THE REQUEST:
Lay out each line of the listing below as a row in a Markdown table with the columns "Row" and "Line," numbering the rows in order and omitting blank lines.

RECORDS:
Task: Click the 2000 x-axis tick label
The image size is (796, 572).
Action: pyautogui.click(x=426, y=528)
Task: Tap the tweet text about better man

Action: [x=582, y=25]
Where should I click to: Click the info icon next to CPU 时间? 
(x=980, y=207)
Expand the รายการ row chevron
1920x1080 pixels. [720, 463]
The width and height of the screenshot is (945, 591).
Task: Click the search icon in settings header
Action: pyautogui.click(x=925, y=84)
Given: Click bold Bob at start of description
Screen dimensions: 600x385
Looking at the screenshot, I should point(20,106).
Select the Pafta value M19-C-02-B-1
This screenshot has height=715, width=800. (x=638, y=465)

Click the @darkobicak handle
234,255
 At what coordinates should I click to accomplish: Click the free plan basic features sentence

RESULT:
| Row | Line |
|---|---|
| 1 | Task: Click the 2000 x-axis tick label |
| 2 | The image size is (796, 572). |
| 3 | Action: pyautogui.click(x=426, y=528) |
| 4 | Task: Tap the tweet text about better man |
| 5 | Action: [x=582, y=25] |
| 6 | Where should I click to: Click the info icon next to CPU 时间?  |
| 7 | (x=980, y=207) |
| 8 | Expand the รายการ row chevron |
| 9 | 1920x1080 pixels. [720, 463] |
| 10 | The width and height of the screenshot is (945, 591). |
| 11 | Task: Click the search icon in settings header |
| 12 | Action: pyautogui.click(x=925, y=84) |
| 13 | Given: Click bold Bob at start of description |
| 14 | Screen dimensions: 600x385 |
| 15 | Looking at the screenshot, I should point(20,106). |
| 16 | Select the Pafta value M19-C-02-B-1 |
| 17 | This screenshot has height=715, width=800. (x=638, y=465) |
| 18 | Click the @darkobicak handle |
| 19 | 234,255 |
| 20 |  At what coordinates should I click to accomplish: Click the free plan basic features sentence |